AI & Security
ISO/IEC 42001 readiness for AI governance claims
A readiness lens for organizations making AI governance claims.
Why this matters
Credible accreditation depends on consistent methods, clear decisions, and evidence that stands up to independent review. This publication translates essential expectations into practical steps so teams can prepare, communicate, and operate with confidence.
Key requirements and expectations
- Identify sensitive data and apply least-privilege access.
- Control third-party tools and integrations.
- Maintain incident response and recovery procedures.
- Prove security controls with evidence and testing.
- Define AI system boundaries and responsibilities.
- Document impact assessments and risk treatments.
- Maintain transparency about AI use and limitations.
Evidence and records to prepare
- Security policies, access logs, and monitoring outputs.
- Risk assessments and vendor due diligence records.
- Incident response plans and tabletop exercises.
- Data retention and disposal procedures.
- AI system inventory and impact assessment records.
Common pitfalls to avoid
- Unmanaged access to evidence or applicant data.
- Vendor tools without contractual security controls.

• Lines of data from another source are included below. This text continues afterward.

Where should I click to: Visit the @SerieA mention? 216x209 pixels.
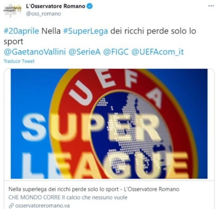click(x=84, y=52)
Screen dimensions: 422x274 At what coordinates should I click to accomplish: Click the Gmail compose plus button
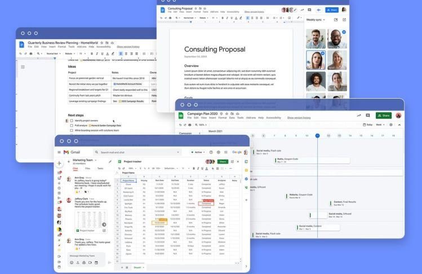click(59, 164)
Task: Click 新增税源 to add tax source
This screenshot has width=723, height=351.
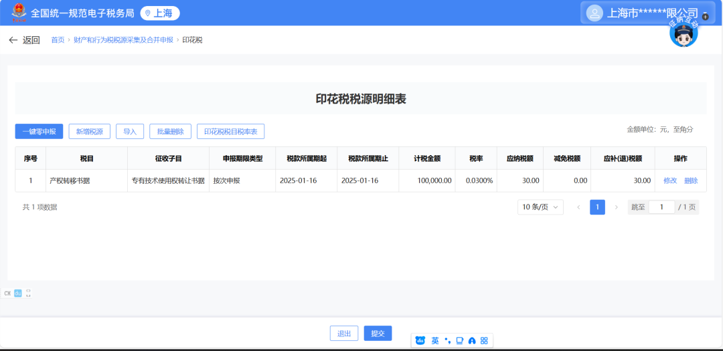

- Incident response that is untested or outdated.
- Over-collection of data without a clear purpose.
- Making AI governance claims without evidence of controls.
Practical checklist
- Map data flows and classify sensitive records.
- Review vendor security controls and SLAs.
- Run incident response drills and update playbooks.
- Audit access permissions on a fixed cadence.
- Maintain a documented AI risk assessment workflow.